By: Scott RossPublished: August 26, 2022

Don LaFontaine

Mel Blanc, the man behind the likes of Bugs Bunny, Daffy Duck and Elmer Fudd, is perhaps the most beloved and best known celebrity vocal star of all time, but nipping at his heels is Don LaFontaine, the man who provided the narration to more than 5,000 movie trailers during a career a that earned him the nickname "The Voice of God." LaFontaine was born August 26, 1940.

LaFontaine's journey down the road to becoming the Voice of God took a sudden turn during puberty.

"When I was thirteen years old, my voice changed--in the middle of a sentence. 'Mom, I'll help you with the dishes,'" he once explained, his voice dropping three octaves after the word "I'll." "Literally, it never went back."

The change was so sudden that when he went to school the following day, he was self-conscious enough that he tried not to talk. When the teacher finally insisted he speak, he said "What do you want me to say?" and with that got sent to the principal's office, the teacher assuming he was doing a bit.

LaFontaine joined the Army after high school and was assigned to work as a recording engineer for the United States Army Band and Chorus; from there took a job with the National Recording Studios in New York, and went on to start a company dedicated to making movie trailers.

Like Lou Gehrig before him, LaFontaine's shot at greatness came about because someone else failed one day to lace 'em up, proving once again Woody Allen's classic maxim "Showing up is 80 percent of life." It seems that the voice talent LaFontaine had hired couldn't make a session for the recording of a trailer for 1965's “Gunfighters of Casa Grande", so LaFontaine got on the mic and did it himself and he liked what he heard.

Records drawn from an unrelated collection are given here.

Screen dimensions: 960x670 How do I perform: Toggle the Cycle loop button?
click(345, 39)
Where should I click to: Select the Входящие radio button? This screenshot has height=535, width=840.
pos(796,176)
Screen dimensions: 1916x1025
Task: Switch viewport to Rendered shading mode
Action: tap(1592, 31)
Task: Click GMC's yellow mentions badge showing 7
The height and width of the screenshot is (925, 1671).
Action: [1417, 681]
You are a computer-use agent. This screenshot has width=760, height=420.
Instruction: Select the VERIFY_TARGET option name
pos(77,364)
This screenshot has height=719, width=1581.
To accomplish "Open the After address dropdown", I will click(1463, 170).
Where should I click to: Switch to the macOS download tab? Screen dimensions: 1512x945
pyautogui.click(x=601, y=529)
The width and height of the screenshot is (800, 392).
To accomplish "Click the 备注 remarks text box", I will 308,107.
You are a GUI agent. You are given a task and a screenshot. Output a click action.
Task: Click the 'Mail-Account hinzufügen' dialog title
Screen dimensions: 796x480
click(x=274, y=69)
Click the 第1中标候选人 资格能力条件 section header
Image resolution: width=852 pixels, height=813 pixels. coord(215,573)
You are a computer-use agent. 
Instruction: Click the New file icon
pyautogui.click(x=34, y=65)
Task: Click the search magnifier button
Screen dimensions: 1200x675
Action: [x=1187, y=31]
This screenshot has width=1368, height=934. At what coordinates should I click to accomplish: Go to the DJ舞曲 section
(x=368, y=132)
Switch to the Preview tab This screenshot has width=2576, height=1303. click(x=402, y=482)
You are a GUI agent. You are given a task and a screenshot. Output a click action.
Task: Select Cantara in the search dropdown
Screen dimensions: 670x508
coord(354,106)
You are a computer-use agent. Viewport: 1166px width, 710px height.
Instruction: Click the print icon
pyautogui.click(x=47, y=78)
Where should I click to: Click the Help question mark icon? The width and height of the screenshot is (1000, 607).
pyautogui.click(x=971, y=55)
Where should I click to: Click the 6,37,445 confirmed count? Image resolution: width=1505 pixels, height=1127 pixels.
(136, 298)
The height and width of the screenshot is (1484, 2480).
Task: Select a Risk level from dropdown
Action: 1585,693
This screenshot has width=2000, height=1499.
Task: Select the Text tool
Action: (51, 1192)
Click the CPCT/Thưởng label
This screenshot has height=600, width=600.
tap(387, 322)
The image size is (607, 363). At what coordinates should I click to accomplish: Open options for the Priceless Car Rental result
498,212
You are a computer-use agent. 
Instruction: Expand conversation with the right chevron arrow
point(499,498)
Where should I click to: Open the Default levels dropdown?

By 1976, LaFontaine started his own company and his very first job was the trailer for one of he greatest films ever made, The Godfather II.

In 1978 he joined Paramount Pictures as their in-house trailer guy, before moving to Los Angeles to work freelance. Over the course of his career, LaFontaine would do the voiceover work for more than 5,000 movies trailers, and his trademark line "In a world..." became so iconic that when actress/writer/director Lake Bell made a movie about a woman who dreams of doing movie trailer voiceovers, she called it In a World...

“We have to very rapidly establish the world we are transporting them to," LaFontaine once said, in explaining his fondness for the phrase. "That’s very easily done by saying: ‘In a world where ... violence rules,’ ‘In a world where ... men are slaves and women are the conquerors.’ You very rapidly set the scene.”

When and where the phrase started is unclear, but one of its very first incarnations was in the trailer for Mad Max 2: The Road Warrior.

LaFontaine, whose golden voice was a product of not just puberty, but perhaps also thirty-year relationship with cigarettes, died on September 1, 2008, following a pulmonary embolism suffered ten days earlier. He was 68.

The last promo he ever did was for the cartoon Phineas and Ferb, which ended fittingly with "In a world... There, I said it. Happy?"